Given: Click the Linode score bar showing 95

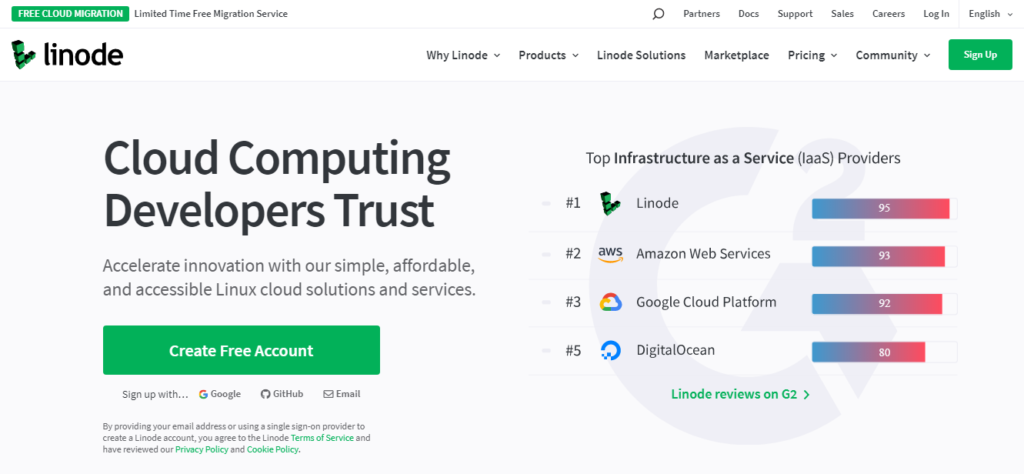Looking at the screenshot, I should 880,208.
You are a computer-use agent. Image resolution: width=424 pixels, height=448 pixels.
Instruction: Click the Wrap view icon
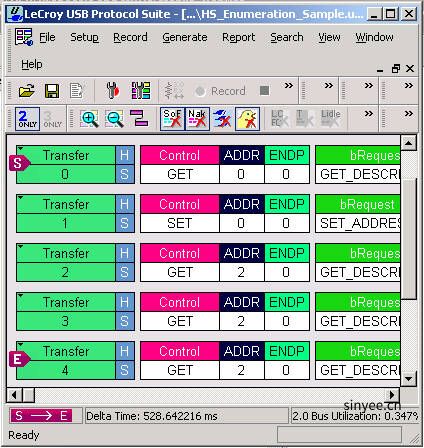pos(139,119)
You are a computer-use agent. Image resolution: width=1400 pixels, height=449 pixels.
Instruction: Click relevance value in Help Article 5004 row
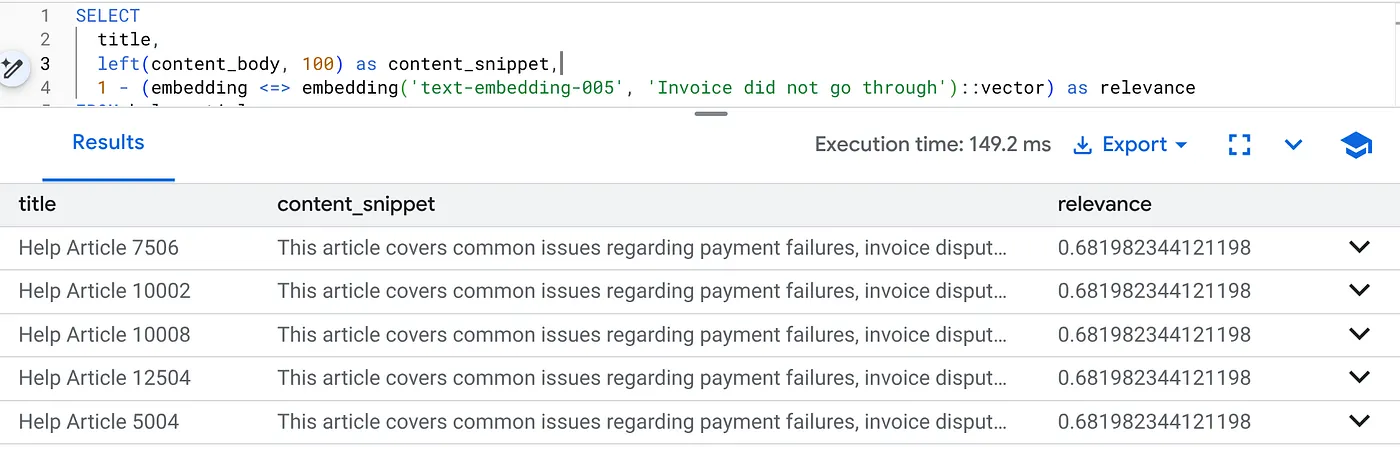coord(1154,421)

# # # #

**Work to complete:**
Rewrite everything from the line containing "You are a computer-use agent. Image resolution: width=424" down to the line containing "pos(139,119)" as a Markdown table with the columns Row and Line, leaving out blank lines and pictures. Include only those lines.

**Exercise answer:**
| Row | Line |
|---|---|
| 1 | You are a computer-use agent. Image resolution: width=424 pixels, height=448 pixels. |
| 2 | Instruction: Click the Wrap view icon |
| 3 | pos(139,119) |